The Failover and Recovery Processes

The concept of having a high availability group is to ensure that, in the event of a hardware or software failure of your primary server, service to your data is disrupted as little as possible. The failover process ensures that a standby server in the group assumes the role of primary server, and continues to provide access to your data.

The failover process can occur automatically or manually. Manual failover is only required when your group has fewer than three active servers in the group (that is, one primary server and two standby servers).

When automatic failover occurs, the server that is to be promoted to primary server is determined by a number of internal metrics based on: the most up-to-date standby, a server's average response times, and the order in which the servers are listed in the ES_HA_VSAM environment variable. When the new primary has been established, any in-flight transactions are rolled back, and the following message is produced:

9/130 file status (connection to Fileshare re-established)
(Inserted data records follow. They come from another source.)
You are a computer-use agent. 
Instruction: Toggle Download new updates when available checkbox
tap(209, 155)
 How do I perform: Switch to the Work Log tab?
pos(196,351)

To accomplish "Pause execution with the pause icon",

When a primary or standby server leaves the high availability group, it can re-join once it has been restarted and recovered sufficiently. The recovery is a two-stage process, where firstly a rollback recovery, using the data in its transaction log file is performed, and any in-flight transactions are restored to an in-flight state; and then a request is made to the primary server to receive all of the transactions that have occurred since the server's removal from the group. Once these transactions have been received and applied to the transaction log, the server can re-join the group as a standby server.

You can configure this process using the iFileshare exit procedure; see IFSEXITPROC - The iFileshare Exit Procedure for more details.
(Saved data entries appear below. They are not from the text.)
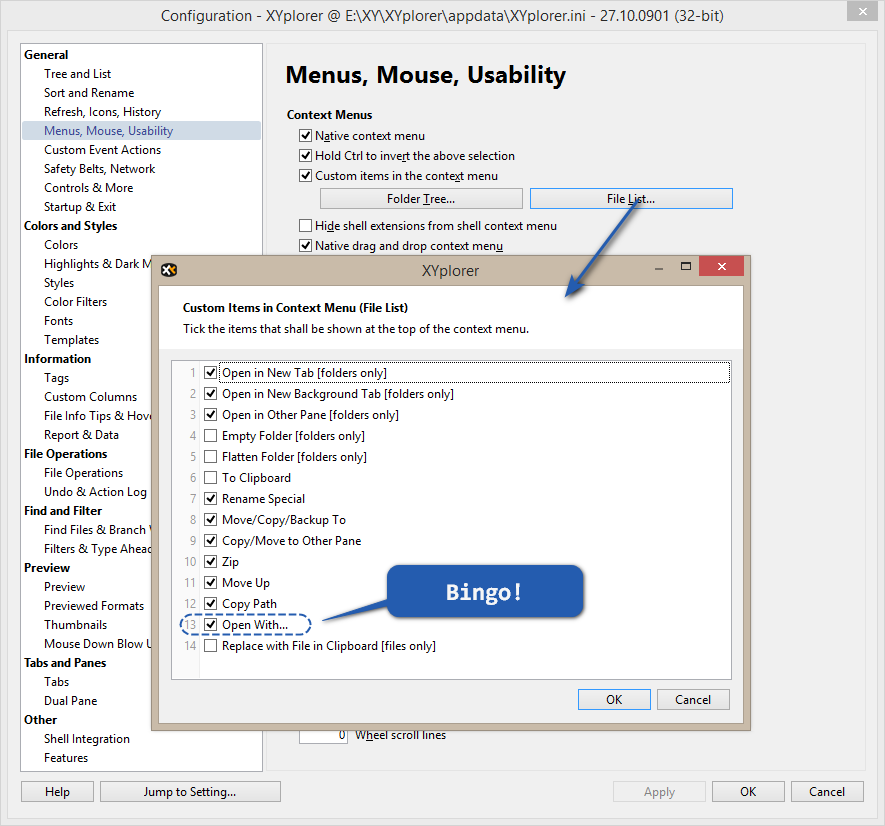Select Sort and Rename in settings tree

coord(89,93)
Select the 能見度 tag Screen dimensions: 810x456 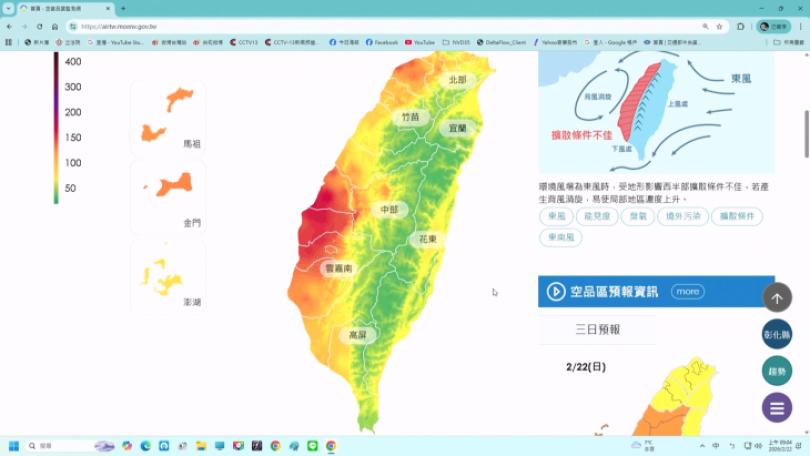pyautogui.click(x=597, y=216)
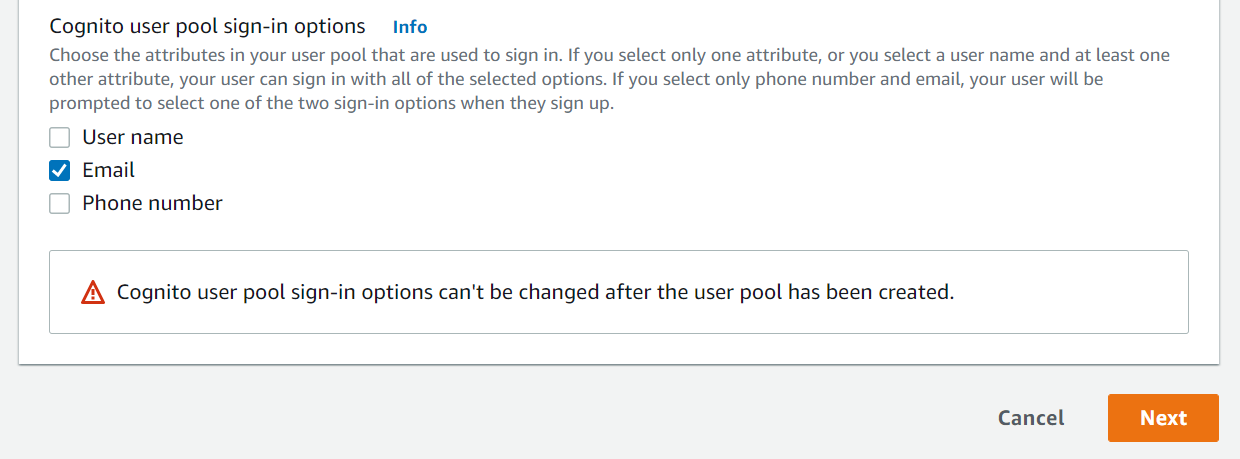Click the blue checkmark in the Email box
Screen dimensions: 1240x459
60,171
If a server's removal leaves the group without a minimum number of servers, file replication will still occur within the group, but the automatic failover process is unavailable until the group is restarted with at least a minimum number of servers.
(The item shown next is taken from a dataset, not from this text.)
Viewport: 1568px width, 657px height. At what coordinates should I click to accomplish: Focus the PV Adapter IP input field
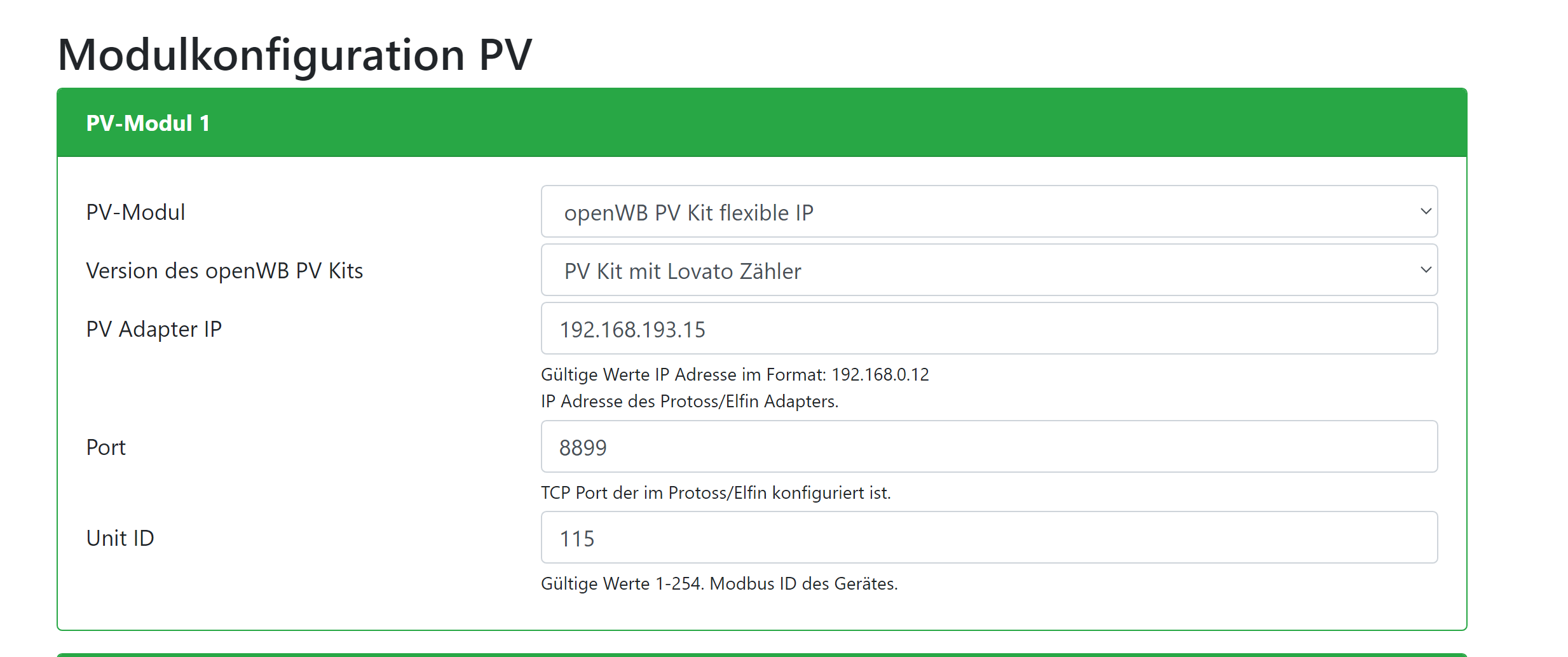click(988, 328)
To ensure your client application can still continue processing when the recovery process completes, you must configure your Fileshare client to automatically reconnect once a connection has been lost; this functionality is only available if you have the following lines to the Fileshare client configuration file (fhredir.cfg):

/um
/ra <number-of-attempts>
/rd <delay-between-attempts>

If the new primary server is on a remote machine, you must also have configured your mf-client.dat configuration file to locate iFileshare on the new machine; see Configuring Remote Servers in a High Availability Group.